Monday, October 29, 2012

A/B testing scale cheat sheet

This is not a guide to how to do A/B testing.  If you want that, see Effective A/B Testing, or any number of companies that will help you with A/B testing.  Instead this is a cheat sheet of basic facts on A/B testing (mostly on the scale involved) to help people who are beginning figure out what is feasible.
  • If you've never tested, expect to find a number of 5-20% wins.

    In my experience, most companies find several changes that each add in the neighborhood of 5-20% to the bottom line in their first year of testing.  If you have enough volume to reliably detect wins of this size in a reasonable time frame, you should start now.  If not, then you're not a great candidate for it..yet.
  • Experienced testers find smaller wins.

    When you first start testing, you pick up the low-lying fruit.  The rapid increase in profits can spoil you.  Over time the wins get smaller.  And more specific to your business.  Which means they will take longer to detect.  Expect this.  But if you're still finding an average of one 2% win every month, that is around a 25% improvement in conversion rates per year.
  • What works for others likely works for you.  But not always.

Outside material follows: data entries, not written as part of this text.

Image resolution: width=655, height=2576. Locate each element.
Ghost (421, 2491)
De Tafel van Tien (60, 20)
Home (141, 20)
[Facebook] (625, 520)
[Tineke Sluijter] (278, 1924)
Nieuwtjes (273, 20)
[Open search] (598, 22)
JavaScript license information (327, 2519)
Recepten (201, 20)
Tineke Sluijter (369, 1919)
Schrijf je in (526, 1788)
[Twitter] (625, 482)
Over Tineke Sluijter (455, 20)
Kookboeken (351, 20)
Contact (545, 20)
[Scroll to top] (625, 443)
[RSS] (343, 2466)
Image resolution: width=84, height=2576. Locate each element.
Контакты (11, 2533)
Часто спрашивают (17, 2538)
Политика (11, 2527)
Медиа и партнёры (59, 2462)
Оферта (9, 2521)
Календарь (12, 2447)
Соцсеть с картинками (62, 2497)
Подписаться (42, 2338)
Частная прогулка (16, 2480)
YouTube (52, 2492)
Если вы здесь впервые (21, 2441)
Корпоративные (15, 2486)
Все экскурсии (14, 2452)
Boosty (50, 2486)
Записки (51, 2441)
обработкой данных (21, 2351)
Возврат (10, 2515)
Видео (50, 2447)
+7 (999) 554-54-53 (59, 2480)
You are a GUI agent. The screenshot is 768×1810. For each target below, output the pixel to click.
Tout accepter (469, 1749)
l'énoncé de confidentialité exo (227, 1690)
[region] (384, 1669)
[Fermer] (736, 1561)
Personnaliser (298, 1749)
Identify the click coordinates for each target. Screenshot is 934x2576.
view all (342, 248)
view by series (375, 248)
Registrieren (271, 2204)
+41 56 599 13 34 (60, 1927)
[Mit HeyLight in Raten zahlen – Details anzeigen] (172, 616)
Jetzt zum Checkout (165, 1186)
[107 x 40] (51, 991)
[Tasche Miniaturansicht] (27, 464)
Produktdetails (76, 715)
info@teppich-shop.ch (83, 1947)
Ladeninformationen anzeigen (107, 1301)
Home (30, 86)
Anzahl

    Companies that test a lot which have settled on simple value propositions, streamline their signup process, put down big calls to action, places the same call to action in multiple places, and do email marketing.  Those are probably going to be good things for you to do as well.  However Amazon famously relies on customer ratings and reviews.  If you do not have their scale or product mix, you'll likely get very few reviews per product, and may get overwhelmingly negative reviews.  So borrow, but test.
  • Your testing methodology needs to be appropriate to your scale and experience.

    A company with 5k prospects per day might like to run a complex multivariate test all of the way to signed up prospect, and be able find subtle 1% conversion wins.  But they don't generate nearly enough data to do this.  They may need to be satisfied with simple tests on the top step of the conversion funnel.  But it would be a serious mistake for a company like Amazon to settle for such a poor testing methodology.  In general you should use the most sophisticated testing methodology that you generate enough data to carry off.
  • Back of the envelope: A 10% win typically needs around 800-1500 successes per version to be seen.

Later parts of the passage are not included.